Not only will nearly 1100 facilities now have the opportunity to aggregate power supplies, and subsequently obtain affordable pricing, but other conglomerates could very well follow in the steps of GNYHA and assist in the creation of additional revenue streams that would benefit Constellation and ultimately Exelon over the next 12-24 months.
#3 - Regulatory Advantages
In an article that was published on October 1, my fellow SA colleague Bram de Haas noted that recent regulatory action will create a welcoming environment for such companies as Exelon. He said that, "In an environment of tightening regulations (for example, the recent move the Environmental Protection Agency made that more or less stopped the construction of any new coal plants from being financially feasible) a valuable advantage has been created since a majority of the company's competition could be subject to regulatory criticisms whereas Exelon has much less to worry about".

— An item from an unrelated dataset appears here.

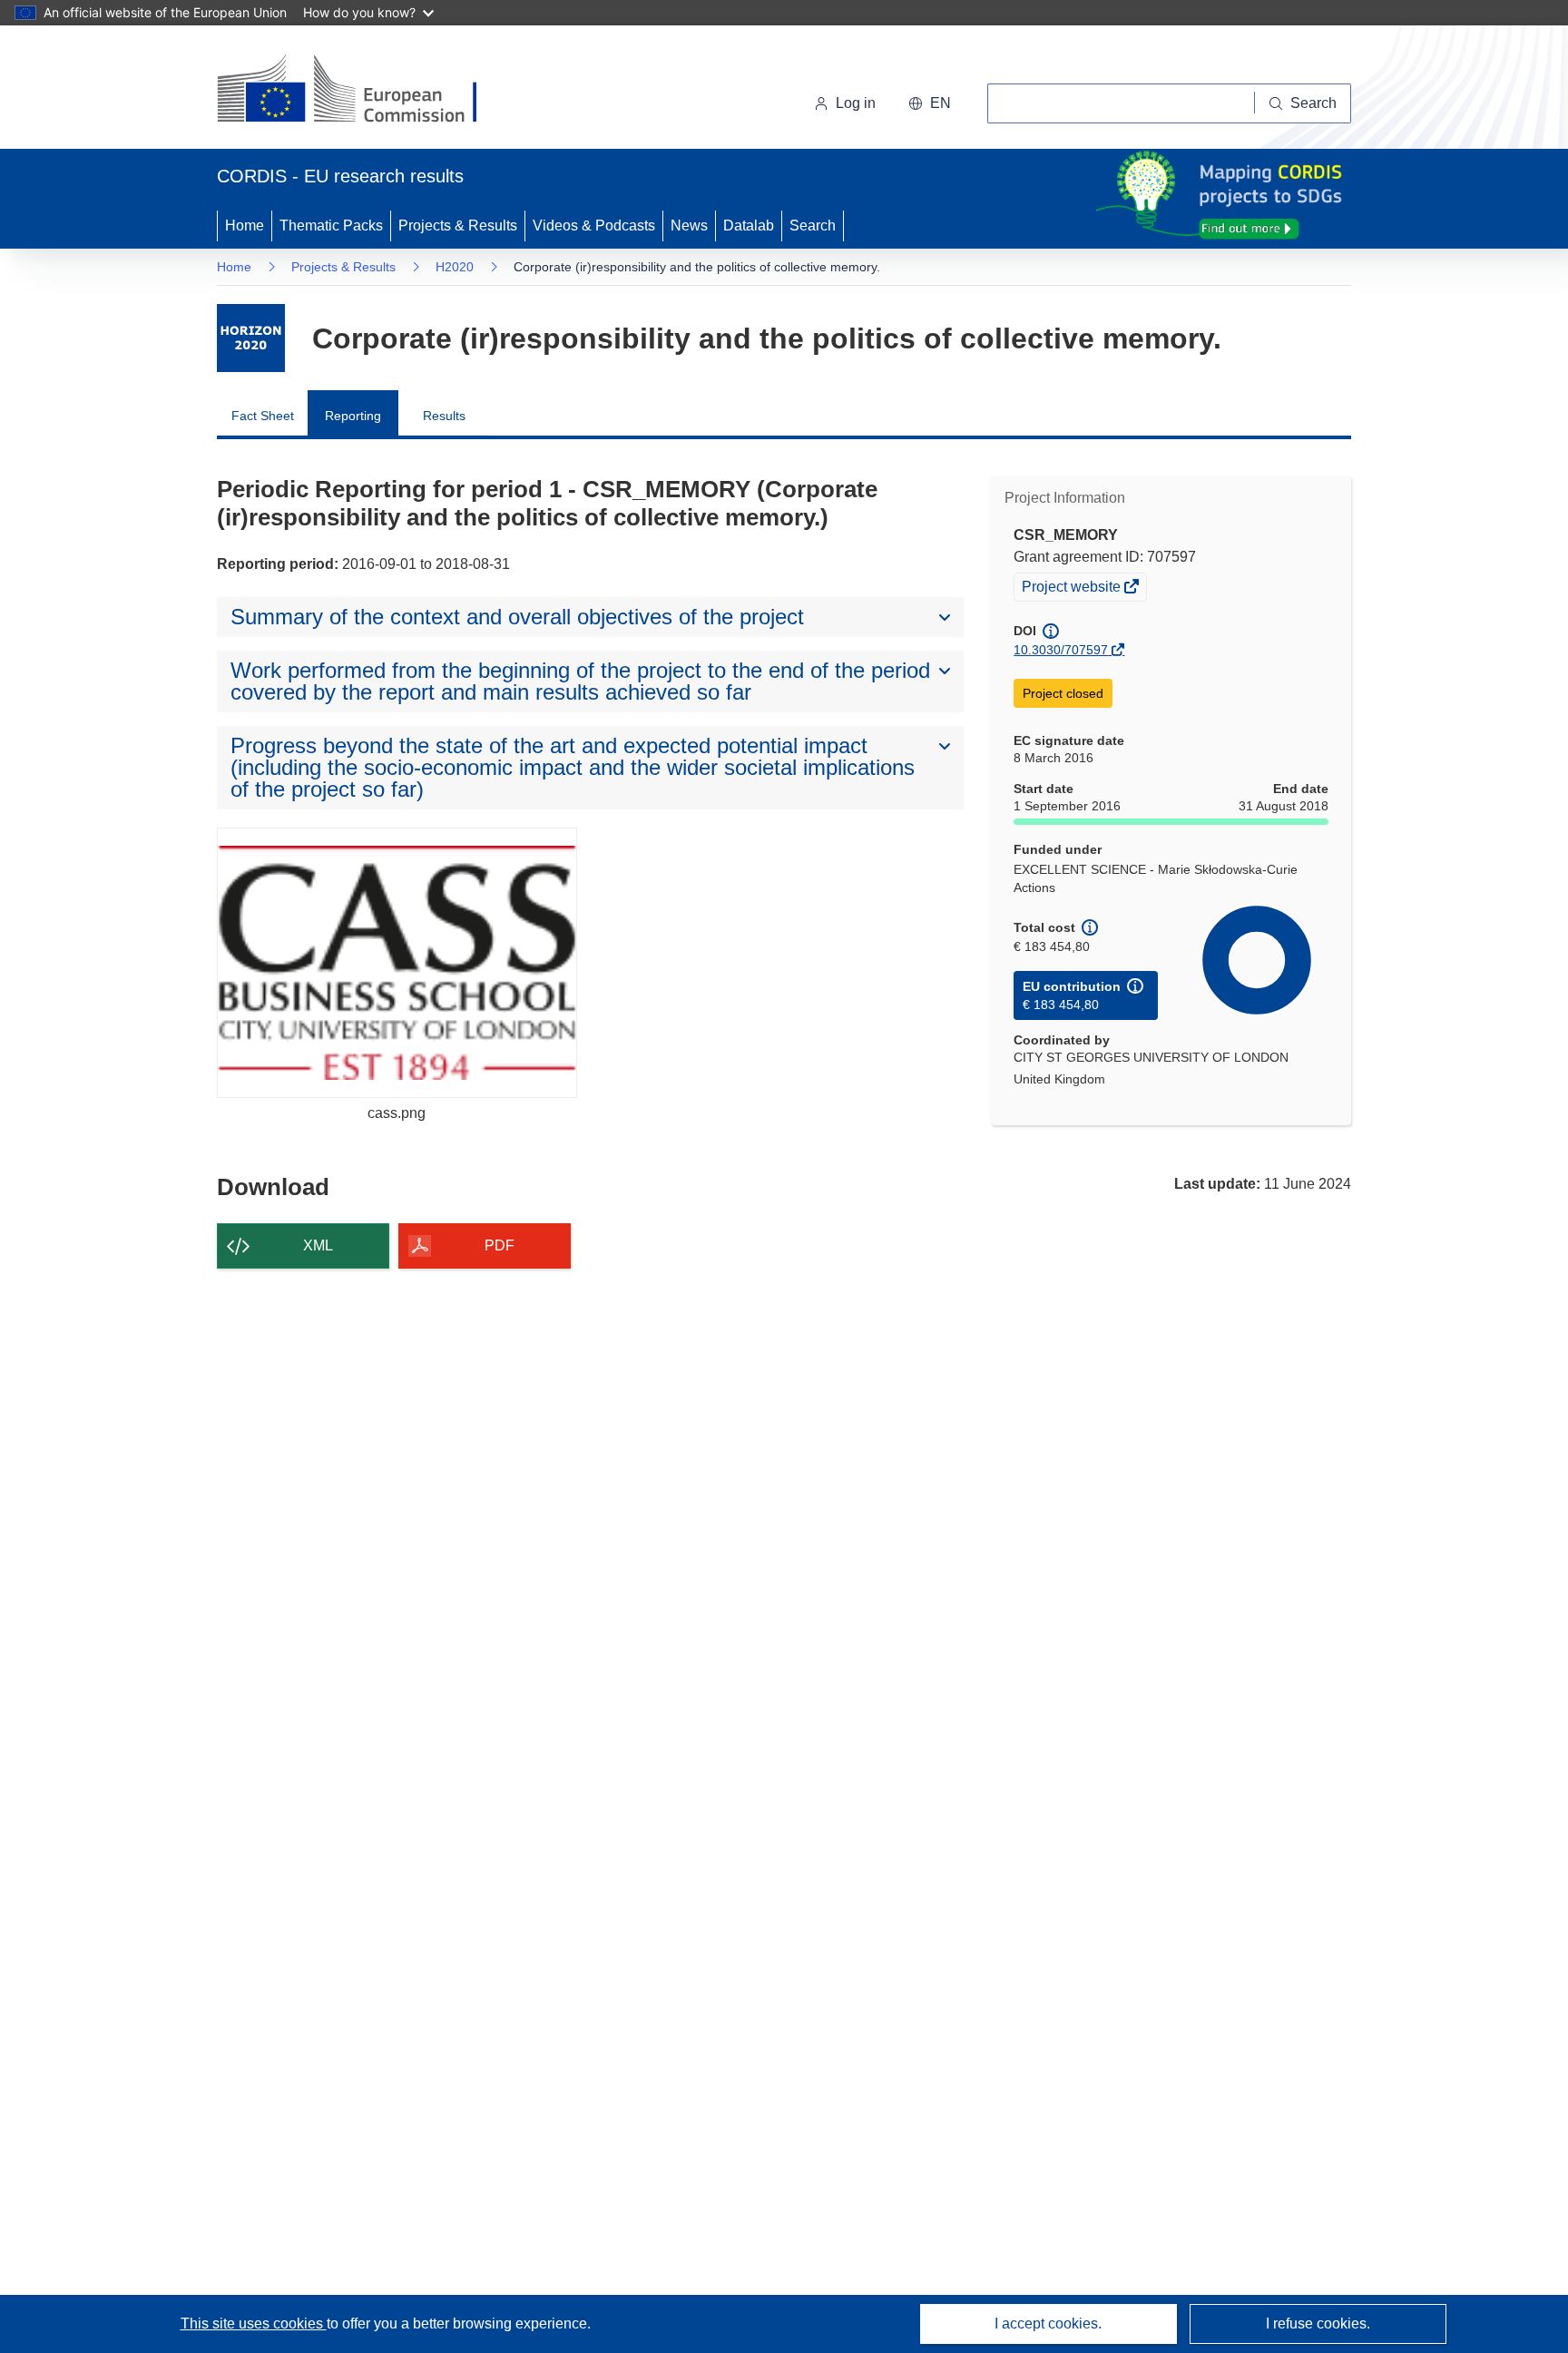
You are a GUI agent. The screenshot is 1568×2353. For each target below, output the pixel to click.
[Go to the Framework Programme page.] (251, 338)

Although initial construction costs can reach the billions, and surrounding communities tend to dislike the idea, recent regulation will allow for the construction of new nuclear plants that are much more cost-effective and environmentally friendly.
A Few Risks to Consider
Although shares of Exelon trade at a fairly affordable P/E ratio and carry a very attractive yield, there are a few things long-term investors need to consider before establishing a position in the stock. For example, Exelon's quarterly dividend experienced a 41% drop in its quarterly payout when the company declared a $0.31/share payout back in April versus its previous quarter's payout of $0.525/share. The second thing long-term investors should consider is the company's most recent earnings performance which missed estimates by $0.01/share and revenues which missed estimates by a margin of $270 million.
The thing that concerns me most when it comes to the company's recent earnings is the fact that ongoing capital expenditures continue to increase and energy margins associated with Generation are in a bit of a decline. Unless either of these catalysts show improvement in both the third and fourth quarters of 2013, I'd be a cautious in terms of the size of position I'd initiate at current levels.
For those of you who may be considering a position in Exelon, I'd keep a watchful eye on a number of catalysts over the next 12-24 months as each could play a role in the company's long-term growth. For example, near-term investors would want to focus on the company's recent performance and trend status, while long-term investors should pay close attention to any developments that may come as a result of recent EPA action or subsidiary supply contracts similar in scope to the one Constellation signed in late July.